If you’re ready to grow your email list with current and potential gift basket buyers, this article provides six steps to begin the process.
The truth behind big numbers
Years ago Internet marketers bragged about having email lists with 10,000 or more subscribers.
That sounds great to untrained ears. However, the real number to brag about is the number of people who open the email.
If you have 10,000 subscribers and only 200 people on average read your message, that’s a 2% open rate. That’s a low percentage. It’s even lower when you uncover how many people took action to click on links and buy whatever you sell.
These are statistics to keep in mind as you decide how to maintain a private email list. You may be starting a list now, or perhaps you have a handful of subscribers. Pat yourself on the back for achieving what you’ve done to date to begin marketing directly to people interested in your gift baskets. This is an important step in the initial gift basket marketing process.
Start at the beginning
The first thing to consider is which company will host your email marketing account. There are lots of options. The main question to ask yourself is:
Which company offers more bells, whistles, and services than I need right now that will benefit my business in the future?
There’s nothing wrong with low-cost providers. You can start with the cheapest option, but will cheap add value to your business?
The email marketing company that fits your goals now and later is a huge point of concern for my coaching clients. One designer came to me for help days after her emails were banned by the program she was using.
She estimates that the problem cost her about $30,000 because the crisis happened right before a major holiday. The designer was frantic. Thankfully, we quickly discovered another way to deliver her emails. She won’t make the same mistake again because of my guidance and advice.
It can prove difficult to decide which program to choose, especially since there are so many providers telling you they are the best. You and I can talk during a quick call about your choice to send emails before you begin. It’s better to make an informed decision than one where you guess and hope everything goes well.
These are some of the non-glamorous concerns to answer before selecting an email service provider. You’re probably more interested in the growing your list part. That’s next
Plan your content
People who join your list do so because you provide them with something they don’t have – news, information, ideas, and images that’s valuable to their lifestyle. They don’t want a sales pitch, which is the biggest reason for not subscribing or lots of unsubscribes.
What you’ll offer first to grow your subscriber list is a newsletter, and that takes planning.
Content: What will your newsletter contain to entertain and inform readers?
Length: How long or short will it be (you are not publishing a magazine)?
Frequency: How often will it be published (once weekly, twice monthly, etc.)?
Start with these three details and plan at least six months of content. Seasons and occasions will help determine what you’ll write. Also, think about heartwarming stories you’ve been told by customers and recipients. Readers enjoy such insight, and it lets them realize, on their own, that certain gift baskets you offer are the ones they must buy now.
The following ideas will also allow you to get your newsletter published sooner than later.

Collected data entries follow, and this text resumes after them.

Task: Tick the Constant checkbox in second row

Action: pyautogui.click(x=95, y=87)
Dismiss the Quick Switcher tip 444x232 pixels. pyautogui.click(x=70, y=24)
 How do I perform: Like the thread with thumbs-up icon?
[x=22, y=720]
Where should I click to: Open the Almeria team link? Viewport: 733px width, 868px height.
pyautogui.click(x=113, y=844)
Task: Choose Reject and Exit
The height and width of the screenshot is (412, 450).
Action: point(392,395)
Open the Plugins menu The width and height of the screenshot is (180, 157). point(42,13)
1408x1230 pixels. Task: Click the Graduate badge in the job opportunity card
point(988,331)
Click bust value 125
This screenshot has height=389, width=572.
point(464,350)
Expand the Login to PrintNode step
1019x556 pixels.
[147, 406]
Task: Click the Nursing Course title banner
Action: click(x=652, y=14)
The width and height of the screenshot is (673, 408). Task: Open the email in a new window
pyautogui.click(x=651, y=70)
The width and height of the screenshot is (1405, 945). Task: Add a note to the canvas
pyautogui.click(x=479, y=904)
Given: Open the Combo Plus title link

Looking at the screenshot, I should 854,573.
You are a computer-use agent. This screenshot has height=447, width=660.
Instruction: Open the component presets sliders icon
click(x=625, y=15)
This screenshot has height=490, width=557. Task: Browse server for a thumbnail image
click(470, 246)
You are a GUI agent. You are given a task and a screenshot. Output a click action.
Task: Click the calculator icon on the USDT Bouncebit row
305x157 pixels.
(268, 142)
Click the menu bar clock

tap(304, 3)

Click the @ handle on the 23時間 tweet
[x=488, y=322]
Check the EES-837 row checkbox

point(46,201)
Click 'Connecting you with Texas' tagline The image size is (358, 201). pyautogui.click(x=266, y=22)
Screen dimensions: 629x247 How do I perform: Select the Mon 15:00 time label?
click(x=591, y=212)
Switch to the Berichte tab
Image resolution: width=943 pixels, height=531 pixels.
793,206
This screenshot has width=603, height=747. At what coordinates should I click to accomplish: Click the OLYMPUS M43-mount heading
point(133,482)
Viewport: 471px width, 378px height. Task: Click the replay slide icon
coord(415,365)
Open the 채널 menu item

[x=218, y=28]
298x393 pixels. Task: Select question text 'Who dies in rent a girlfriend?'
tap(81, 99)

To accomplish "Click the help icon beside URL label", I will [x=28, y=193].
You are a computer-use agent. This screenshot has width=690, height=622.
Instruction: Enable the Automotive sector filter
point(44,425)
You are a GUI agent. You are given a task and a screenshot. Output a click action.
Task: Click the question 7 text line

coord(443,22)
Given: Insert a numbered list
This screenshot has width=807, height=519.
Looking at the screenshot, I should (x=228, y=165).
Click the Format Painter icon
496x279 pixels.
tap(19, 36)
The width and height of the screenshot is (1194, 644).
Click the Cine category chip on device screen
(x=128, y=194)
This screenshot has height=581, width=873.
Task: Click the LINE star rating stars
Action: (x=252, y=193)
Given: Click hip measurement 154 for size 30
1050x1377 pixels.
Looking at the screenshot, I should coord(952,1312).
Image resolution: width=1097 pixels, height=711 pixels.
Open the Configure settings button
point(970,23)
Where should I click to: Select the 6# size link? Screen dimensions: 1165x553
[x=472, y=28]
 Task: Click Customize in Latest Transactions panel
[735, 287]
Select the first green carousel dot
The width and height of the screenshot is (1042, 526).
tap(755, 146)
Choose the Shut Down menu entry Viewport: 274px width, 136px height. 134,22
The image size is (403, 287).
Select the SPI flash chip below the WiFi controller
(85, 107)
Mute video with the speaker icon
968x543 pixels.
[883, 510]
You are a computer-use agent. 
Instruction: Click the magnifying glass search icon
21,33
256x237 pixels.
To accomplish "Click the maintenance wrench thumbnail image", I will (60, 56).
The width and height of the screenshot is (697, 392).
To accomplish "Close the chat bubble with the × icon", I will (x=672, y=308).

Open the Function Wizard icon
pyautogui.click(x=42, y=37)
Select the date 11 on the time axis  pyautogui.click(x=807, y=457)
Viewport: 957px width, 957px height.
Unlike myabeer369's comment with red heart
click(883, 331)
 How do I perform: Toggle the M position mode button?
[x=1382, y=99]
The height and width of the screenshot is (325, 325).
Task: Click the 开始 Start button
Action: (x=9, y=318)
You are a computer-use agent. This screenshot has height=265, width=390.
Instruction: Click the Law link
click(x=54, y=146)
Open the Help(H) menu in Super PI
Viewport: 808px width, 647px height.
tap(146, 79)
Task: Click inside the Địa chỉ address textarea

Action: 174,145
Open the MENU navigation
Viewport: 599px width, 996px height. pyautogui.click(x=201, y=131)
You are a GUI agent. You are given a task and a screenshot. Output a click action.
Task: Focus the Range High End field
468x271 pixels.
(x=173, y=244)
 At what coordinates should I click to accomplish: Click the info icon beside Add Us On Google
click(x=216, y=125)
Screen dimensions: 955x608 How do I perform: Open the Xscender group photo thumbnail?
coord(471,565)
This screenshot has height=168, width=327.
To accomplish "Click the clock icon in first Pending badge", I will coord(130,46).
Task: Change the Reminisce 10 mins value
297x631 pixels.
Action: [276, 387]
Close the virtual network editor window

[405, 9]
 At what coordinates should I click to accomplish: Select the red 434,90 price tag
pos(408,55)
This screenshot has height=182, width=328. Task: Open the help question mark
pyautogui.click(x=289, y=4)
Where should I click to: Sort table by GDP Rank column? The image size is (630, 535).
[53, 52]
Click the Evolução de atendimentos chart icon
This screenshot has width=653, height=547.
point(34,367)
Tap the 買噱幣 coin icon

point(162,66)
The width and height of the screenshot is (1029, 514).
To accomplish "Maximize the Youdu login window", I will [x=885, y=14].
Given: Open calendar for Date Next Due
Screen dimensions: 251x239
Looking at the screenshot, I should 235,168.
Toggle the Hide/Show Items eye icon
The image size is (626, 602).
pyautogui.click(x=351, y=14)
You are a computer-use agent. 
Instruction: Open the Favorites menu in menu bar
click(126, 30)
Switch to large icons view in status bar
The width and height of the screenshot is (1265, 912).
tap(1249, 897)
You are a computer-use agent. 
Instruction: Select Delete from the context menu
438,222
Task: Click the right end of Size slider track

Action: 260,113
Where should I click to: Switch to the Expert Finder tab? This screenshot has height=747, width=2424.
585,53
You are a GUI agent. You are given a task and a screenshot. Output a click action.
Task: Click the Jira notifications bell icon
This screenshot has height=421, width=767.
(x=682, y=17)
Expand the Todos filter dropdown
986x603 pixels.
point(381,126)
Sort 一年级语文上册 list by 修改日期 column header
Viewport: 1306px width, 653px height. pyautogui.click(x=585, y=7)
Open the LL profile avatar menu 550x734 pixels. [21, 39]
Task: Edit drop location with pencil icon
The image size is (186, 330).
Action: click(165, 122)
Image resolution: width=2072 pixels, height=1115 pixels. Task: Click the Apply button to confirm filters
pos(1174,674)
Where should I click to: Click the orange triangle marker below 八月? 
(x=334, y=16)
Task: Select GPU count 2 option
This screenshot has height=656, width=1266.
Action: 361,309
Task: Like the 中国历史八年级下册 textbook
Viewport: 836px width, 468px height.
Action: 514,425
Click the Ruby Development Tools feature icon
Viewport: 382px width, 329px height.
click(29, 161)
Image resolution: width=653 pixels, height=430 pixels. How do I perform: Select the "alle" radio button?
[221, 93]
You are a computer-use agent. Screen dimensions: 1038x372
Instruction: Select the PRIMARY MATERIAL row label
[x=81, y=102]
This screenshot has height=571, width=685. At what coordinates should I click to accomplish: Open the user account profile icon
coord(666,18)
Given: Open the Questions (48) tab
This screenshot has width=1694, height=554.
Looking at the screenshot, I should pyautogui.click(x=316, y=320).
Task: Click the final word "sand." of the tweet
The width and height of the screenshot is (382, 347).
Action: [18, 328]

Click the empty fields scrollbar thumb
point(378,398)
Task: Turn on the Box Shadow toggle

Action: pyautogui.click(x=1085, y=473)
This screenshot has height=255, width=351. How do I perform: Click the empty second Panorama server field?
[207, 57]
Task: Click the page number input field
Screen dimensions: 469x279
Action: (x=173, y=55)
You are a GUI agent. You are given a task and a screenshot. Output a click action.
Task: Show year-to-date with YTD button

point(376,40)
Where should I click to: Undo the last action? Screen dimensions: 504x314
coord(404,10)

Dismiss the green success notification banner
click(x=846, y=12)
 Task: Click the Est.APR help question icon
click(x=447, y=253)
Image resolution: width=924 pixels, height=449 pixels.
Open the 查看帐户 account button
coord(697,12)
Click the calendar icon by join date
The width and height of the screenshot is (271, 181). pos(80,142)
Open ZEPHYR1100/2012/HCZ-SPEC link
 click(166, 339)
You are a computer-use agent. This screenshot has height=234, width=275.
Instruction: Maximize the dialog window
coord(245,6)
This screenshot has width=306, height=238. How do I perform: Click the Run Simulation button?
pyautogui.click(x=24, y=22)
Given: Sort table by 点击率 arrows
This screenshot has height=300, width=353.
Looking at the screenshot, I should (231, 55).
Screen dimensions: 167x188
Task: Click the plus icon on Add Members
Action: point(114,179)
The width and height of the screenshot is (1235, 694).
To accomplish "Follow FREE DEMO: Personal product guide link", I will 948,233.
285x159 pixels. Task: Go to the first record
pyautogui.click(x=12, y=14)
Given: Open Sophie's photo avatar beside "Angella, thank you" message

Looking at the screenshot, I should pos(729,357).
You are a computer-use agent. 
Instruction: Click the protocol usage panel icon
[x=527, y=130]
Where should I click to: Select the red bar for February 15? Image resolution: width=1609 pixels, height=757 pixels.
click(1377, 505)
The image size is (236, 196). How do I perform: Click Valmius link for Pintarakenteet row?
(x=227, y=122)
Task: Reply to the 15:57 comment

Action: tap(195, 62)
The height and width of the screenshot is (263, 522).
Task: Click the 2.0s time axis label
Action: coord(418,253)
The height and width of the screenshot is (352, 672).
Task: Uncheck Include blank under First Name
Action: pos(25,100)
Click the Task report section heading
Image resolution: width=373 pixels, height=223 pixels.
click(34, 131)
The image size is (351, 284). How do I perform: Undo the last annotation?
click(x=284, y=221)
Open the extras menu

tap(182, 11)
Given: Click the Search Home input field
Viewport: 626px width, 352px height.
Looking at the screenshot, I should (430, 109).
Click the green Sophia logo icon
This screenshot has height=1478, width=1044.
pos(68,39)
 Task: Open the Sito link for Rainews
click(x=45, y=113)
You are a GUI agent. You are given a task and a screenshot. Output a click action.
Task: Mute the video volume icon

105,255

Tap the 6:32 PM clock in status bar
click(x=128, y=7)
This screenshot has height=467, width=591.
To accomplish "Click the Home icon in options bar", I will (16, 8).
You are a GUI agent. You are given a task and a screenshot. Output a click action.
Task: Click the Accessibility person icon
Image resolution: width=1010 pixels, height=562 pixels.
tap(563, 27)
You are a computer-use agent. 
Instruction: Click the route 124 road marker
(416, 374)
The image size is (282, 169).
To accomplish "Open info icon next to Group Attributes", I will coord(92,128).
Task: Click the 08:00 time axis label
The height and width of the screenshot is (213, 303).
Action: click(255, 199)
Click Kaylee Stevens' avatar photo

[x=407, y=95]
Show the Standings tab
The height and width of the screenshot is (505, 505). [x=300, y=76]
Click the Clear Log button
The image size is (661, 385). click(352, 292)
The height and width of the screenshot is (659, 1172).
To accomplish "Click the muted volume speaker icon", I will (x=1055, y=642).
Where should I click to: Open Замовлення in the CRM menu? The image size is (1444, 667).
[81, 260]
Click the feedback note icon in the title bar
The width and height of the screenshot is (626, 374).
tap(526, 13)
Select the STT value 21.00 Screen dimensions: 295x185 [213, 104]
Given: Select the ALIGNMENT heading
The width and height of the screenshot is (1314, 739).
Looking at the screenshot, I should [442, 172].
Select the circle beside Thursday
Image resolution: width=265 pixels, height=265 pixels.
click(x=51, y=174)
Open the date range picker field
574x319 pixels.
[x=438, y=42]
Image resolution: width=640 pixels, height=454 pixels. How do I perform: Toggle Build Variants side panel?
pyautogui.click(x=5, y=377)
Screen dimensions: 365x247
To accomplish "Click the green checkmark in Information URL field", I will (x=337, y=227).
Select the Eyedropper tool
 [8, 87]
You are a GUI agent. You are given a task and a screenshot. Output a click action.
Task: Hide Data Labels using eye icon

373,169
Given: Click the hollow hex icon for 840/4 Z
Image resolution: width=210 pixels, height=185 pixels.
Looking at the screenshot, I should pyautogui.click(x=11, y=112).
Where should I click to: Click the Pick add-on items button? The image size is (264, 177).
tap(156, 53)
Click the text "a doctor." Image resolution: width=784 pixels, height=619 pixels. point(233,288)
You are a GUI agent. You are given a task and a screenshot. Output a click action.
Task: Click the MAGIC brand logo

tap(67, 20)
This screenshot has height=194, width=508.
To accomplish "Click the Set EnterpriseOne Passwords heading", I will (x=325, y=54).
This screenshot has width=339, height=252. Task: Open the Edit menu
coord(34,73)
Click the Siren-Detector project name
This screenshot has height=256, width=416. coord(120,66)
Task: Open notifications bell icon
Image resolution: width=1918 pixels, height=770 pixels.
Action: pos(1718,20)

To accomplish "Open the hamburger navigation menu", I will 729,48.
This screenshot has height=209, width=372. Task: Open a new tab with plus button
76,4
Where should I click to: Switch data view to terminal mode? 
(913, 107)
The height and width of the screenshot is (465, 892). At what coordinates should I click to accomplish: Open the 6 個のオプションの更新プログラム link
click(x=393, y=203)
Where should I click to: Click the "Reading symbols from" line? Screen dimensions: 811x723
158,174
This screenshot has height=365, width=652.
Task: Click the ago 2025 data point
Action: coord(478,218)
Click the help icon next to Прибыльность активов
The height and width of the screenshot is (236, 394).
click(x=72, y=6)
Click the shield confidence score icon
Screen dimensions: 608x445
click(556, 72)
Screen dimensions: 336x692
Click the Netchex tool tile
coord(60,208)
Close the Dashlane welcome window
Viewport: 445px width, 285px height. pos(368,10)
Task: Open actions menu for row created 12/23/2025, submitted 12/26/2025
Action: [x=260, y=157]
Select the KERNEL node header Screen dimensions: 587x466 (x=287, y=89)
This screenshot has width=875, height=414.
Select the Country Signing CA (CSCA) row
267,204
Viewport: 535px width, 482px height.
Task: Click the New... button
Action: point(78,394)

Ready to grow your email list? Six steps to start
Let them know what they’ll get.
Don’t just tell people to subscribe. Give them ideas about the content. You might share gift-giving stories or provide a list of upcoming holidays. Perhaps you’ll include gardening tips or business ideas.
Make the content about them, not you.
As mentioned earlier, your newsletter is not about all of the gift baskets you make. It’s about whatever your subscribers enjoy reading, insights and ideas that are interesting and important to them whether personally or for business.
Add a subscription box or button where possible.
Areas for a box or button and marketing strategies to get subscribers include your website, your site’s Facebook page, Twitter tweets, your email signature, business cards, and on any materials you regularly distribute.
Remind them about privacy.
No one wants their email address shared with third parties (anyone outside of you). Let subscribers know that their address stays with you, but only tell them this if that’s true.
Look at statistics to know which content is popular.
Every email marketing program includes a statistical view that reports how many subscribers received your email, opened it, and clicked on links. Review this information to learn more about your subscribers’ preferences.
Purge your list every six months.
You can grow your list to 10,000 or more subscribers. However, as mentioned earlier, that number is irrelevant if less than half are readers. Get rid of dead weight (which you pay for) by cleaning your list. Get help from the email provider’s support service to do this properly.
Time is your friend
Don’t expect your subscriber numbers to go from 0 to 1,000 in a month. Such growth may happen through programs that state guaranteed results. However, there are a huge number of problems you don’t recognize that accompany high-velocity growth.
It’s a situation you and I can discuss during a call so you don’t have the same problems the designer I mentioned earlier experienced.
Be patient and craft each issue in the manner subscribers enjoy. You’ll soon have an email list and sales from subscribers that other business owners envy.
Now that you’re confident and ready to grow your email list, which of the steps mentioned above is the most-difficult hurdle for you to achieve?